Reproduce the entries below word for word, starting at the line with "Expand the Инвалидность dropdown" and continuing through the line with "Looking at the screenshot, I should [1496, 31].", both lines included.

> **Excerpted data**:
· · · · · · ·

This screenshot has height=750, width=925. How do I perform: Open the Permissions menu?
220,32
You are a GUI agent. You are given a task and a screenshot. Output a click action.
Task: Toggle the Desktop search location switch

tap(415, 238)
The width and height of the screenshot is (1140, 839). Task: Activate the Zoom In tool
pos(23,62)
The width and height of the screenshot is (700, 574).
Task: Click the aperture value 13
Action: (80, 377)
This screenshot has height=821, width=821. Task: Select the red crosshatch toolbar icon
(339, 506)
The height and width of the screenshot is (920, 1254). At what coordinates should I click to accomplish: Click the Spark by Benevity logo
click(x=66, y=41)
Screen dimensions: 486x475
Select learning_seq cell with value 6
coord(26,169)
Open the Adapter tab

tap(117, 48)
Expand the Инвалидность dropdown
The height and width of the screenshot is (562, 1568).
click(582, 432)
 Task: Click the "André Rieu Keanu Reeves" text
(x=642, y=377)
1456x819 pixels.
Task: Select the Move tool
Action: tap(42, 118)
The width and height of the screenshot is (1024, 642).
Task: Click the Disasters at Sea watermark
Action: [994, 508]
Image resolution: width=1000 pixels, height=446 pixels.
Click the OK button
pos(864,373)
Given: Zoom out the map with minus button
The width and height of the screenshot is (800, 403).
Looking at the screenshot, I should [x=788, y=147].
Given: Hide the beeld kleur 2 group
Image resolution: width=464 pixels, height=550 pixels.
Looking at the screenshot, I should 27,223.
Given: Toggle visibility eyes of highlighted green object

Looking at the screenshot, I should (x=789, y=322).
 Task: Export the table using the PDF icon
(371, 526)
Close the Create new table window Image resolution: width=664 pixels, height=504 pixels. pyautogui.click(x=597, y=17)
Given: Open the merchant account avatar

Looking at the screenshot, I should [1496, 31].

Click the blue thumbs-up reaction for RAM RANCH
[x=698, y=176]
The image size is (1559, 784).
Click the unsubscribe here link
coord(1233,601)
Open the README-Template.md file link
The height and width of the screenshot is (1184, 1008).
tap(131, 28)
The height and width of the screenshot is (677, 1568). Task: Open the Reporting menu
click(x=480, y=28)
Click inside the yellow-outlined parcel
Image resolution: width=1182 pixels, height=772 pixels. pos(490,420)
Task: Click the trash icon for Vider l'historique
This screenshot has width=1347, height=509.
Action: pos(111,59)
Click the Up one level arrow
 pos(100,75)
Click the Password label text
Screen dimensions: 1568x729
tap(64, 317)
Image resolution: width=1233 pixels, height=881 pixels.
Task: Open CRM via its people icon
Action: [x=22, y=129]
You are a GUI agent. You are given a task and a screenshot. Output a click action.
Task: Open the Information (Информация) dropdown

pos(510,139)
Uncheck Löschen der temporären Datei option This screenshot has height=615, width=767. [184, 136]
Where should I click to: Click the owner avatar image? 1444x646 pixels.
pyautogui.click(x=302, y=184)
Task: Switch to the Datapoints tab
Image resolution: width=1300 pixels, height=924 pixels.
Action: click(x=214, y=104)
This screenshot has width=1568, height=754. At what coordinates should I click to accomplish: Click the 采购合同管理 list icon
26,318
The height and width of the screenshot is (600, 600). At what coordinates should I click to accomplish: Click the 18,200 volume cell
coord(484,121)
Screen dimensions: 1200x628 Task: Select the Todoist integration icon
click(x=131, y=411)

· · · · · · ·

> **Exercise output**:
Expand the Инвалидность dropdown
The height and width of the screenshot is (562, 1568).
click(582, 432)
 Task: Click the "André Rieu Keanu Reeves" text
(x=642, y=377)
1456x819 pixels.
Task: Select the Move tool
Action: tap(42, 118)
The width and height of the screenshot is (1024, 642).
Task: Click the Disasters at Sea watermark
Action: [994, 508]
Image resolution: width=1000 pixels, height=446 pixels.
Click the OK button
pos(864,373)
Given: Zoom out the map with minus button
The width and height of the screenshot is (800, 403).
Looking at the screenshot, I should [x=788, y=147].
Given: Hide the beeld kleur 2 group
Image resolution: width=464 pixels, height=550 pixels.
Looking at the screenshot, I should 27,223.
Given: Toggle visibility eyes of highlighted green object

Looking at the screenshot, I should (x=789, y=322).
 Task: Export the table using the PDF icon
(371, 526)
Close the Create new table window Image resolution: width=664 pixels, height=504 pixels. pyautogui.click(x=597, y=17)
Given: Open the merchant account avatar

Looking at the screenshot, I should [1496, 31].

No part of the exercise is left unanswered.